Rather than admit that all its policies have conduced to the development of psychopathy as a pronounced social trait, and therefore reverse them, the government wants to install CCTV cameras in bedrooms, kitchens and bathrooms: with what one might call the enforcement apparatus of romanticism, of the view that the greatest freedom which a man can enjoy is the freedom from consequences. But consequences are like nature: though you toss them out with a pitchfork, yet they return.
Dalrymple wrote a humorous piece this week for the Wall Street Journal comparing the health care received by humans in the UK to that given to canines.
In the last few years, I have had the opportunity to compare the human and veterinary health services of Great Britain, and on the whole it is better to be a dog.

As a British dog, you get to choose (through an intermediary, I admit) your veterinarian. If you don’t like him, you can pick up your leash and go elsewhere, that very day if necessary. Any vet will see you straight away, there is no delay in such investigations as you may need, and treatment is immediate. There are no waiting lists for dogs, no operations postponed because something more important has come up, no appalling stories of dogs being made to wait for years because other dogs—or hamsters—come first.
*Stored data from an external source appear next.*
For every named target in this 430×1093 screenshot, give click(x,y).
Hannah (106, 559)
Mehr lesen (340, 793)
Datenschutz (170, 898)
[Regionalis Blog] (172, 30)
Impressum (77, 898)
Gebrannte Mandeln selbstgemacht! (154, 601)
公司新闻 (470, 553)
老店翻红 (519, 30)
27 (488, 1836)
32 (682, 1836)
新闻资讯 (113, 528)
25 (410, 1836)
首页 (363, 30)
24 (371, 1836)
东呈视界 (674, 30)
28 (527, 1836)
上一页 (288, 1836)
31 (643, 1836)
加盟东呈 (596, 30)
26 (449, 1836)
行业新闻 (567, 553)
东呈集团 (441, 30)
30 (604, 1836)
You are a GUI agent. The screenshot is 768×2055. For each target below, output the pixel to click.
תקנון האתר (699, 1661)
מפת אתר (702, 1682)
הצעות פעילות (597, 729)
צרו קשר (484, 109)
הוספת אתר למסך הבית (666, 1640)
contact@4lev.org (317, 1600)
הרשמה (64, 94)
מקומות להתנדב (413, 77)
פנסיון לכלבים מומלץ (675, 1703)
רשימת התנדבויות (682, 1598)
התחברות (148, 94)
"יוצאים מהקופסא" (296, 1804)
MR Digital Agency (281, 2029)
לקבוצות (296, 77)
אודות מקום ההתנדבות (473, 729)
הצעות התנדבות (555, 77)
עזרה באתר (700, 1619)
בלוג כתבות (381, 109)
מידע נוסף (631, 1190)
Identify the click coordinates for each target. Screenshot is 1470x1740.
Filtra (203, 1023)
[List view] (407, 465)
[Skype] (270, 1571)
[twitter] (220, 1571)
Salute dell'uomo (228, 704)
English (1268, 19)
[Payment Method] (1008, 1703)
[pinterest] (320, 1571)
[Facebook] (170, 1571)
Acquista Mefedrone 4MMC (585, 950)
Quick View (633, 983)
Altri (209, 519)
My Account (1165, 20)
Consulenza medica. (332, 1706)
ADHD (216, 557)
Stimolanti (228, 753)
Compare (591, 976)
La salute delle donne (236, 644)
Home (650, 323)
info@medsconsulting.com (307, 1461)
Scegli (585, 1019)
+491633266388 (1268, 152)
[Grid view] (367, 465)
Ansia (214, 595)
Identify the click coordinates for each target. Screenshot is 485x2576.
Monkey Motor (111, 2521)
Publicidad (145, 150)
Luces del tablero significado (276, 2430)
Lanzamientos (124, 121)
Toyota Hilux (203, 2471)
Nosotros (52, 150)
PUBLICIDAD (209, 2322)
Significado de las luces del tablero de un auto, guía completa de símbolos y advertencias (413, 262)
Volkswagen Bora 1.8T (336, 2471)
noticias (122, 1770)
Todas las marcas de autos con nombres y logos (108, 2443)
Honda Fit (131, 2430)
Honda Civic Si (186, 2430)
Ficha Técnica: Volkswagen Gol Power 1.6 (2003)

The conditions in which you receive your treatment are much more pleasant than British humans have to endure. For one thing, there is no bureaucracy to be negotiated with the skill of a white-water canoeist; above all, the atmosphere is different. There is no tension, no feeling that one more patient will bring the whole system to the point of collapse, and all the staff go off with nervous breakdowns. In the waiting rooms, a perfect calm reigns; the patients’ relatives are not on the verge of hysteria, and do not suspect that the system is cheating their loved one, for economic reasons, of the treatment which he needs. The relatives are united by their concern for the welfare of each other’s loved one. They are not terrified that someone is getting more out of the system than they.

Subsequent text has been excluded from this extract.